- Helix Energy Solutions (HLX, Financial) reports a net income of $3.1 million in Q1 2025, a significant decrease from $20.1 million in Q4 2024.
- Revenues for Q1 2025 were $278.1 million, down from $296.2 million in Q1 2024.
- Management addresses market challenges due to production increases by OPEC+ and U.S. tariffs impacting the global market.
Helix Energy Solutions Group, Inc. (HLX) announced its financial results for the first quarter of 2025, reporting a net income of $3.1 million, or $0.02 per diluted share. This represents a notable decline from the fourth quarter of 2024, where net income stood at $20.1 million, or $0.13 per diluted share. The company had experienced a net loss of $26.3 million in the first quarter of 2024 due to a pre-tax loss linked to the redemption of convertible senior notes.
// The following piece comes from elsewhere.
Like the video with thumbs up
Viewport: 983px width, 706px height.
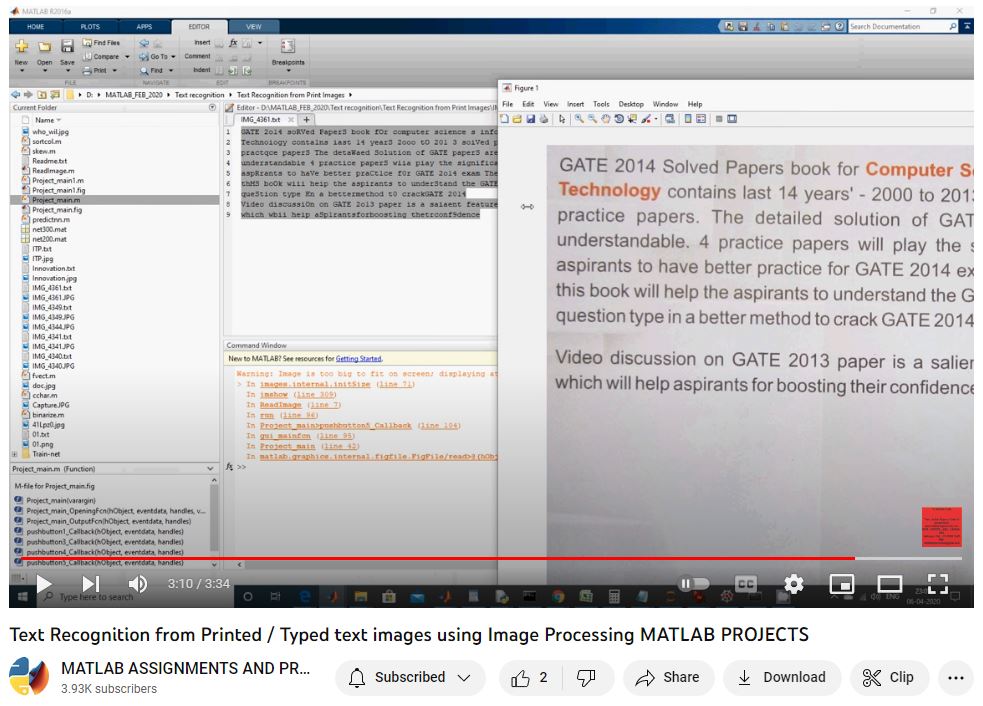(529, 677)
Helix's quarterly revenue fell to $278.1 million from $296.2 million a year prior. Adjusted EBITDA for the first quarter was $52.0 million, showing a decrease from $71.6 million in the previous quarter. The decline in profitability and revenues reflects seasonal slowdowns, particularly in the North Sea and Gulf of America shelf, and operational adjustments amid regulatory dockings of vessels.
Owen Kratz, President and CEO of Helix, emphasized the challenging market conditions created by increased production from OPEC+, recent U.S. tariffs, and the ongoing struggles in the North Sea oil and gas sectors. These factors contributed to a drop in commodity prices and created uncertainty among customers. In response, Helix is adjusting its operations to align with reduced activity levels while maintaining a strong financial position with a positive free cash flow outlook for the year.
Segment-wise, the Well Intervention segment recorded a 12% decline in revenue compared to the previous quarter, mainly due to reduced activity in the North Sea and the mobilization of the Q7000 vessel to Brazil. The Robotics segment saw a 37% drop in revenue quarter-over-quarter due to decreased seasonal vessel and equipment utilization. Meanwhile, Shallow Water Abandonment revenues decreased by 55% quarter-over-quarter, reflecting the seasonal decline in vessel activity.
Looking at Helix's financial condition, the company held cash and cash equivalents totaling $370.0 million as of March 31, 2025. Long-term debt was recorded at $311.1 million, resulting in a negative net debt position of $58.9 million, indicating strong liquidity despite market challenges.